At p 355 his Honour said:
"We should return to Lord Atkin's test (Donoghue v Stevenson (1932) AC 562 at 580) that: 'you must take reasonable care to avoid acts or omissions which you can reasonably foresee would be likely to injure your neighbour.' … What is foreseeable is a question of fact – prediction if you like. But reasonableness is a value. At least in some situations, policy issues may be relevant to the issue of reasonable foresight because reasonableness requires a value judgment … But whether or not such policy matters are a factor in the foresight issue, the concept of 'likelihood' in Lord Atkin's formulation does not require the defendant to take into account remote possibilities of harm. The defendant is no more bound to take them into account than he or she is entitled to take into account only those risks whose chance of occurring is more probable than not."
The performance of the Mitsubishi as described by the plaintiff was not, having regard to all the evidence, reasonably foreseeable.
Accepting as I do, the evidence of Dr Henderson, which is not inconsistent with any of the medical evidence adduced, I find that the risk of injury from the potential of the transmission to malfunction, was negligible.

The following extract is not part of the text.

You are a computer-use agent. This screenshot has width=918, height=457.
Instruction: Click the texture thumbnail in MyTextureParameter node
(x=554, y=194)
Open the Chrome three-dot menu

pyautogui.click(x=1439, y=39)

The possibility of malfunction resulting in physical injury was remote.
The steps taken by the second defendant to address transmission problems as and when they were reported to dealers was an entirely appropriate response having regard to its knowledge and understanding of the potential difficulties, the likelihood and nature of malfunction, and the likelihood of damage. It was not, in all the circumstances in breach of any duty to the plaintiff.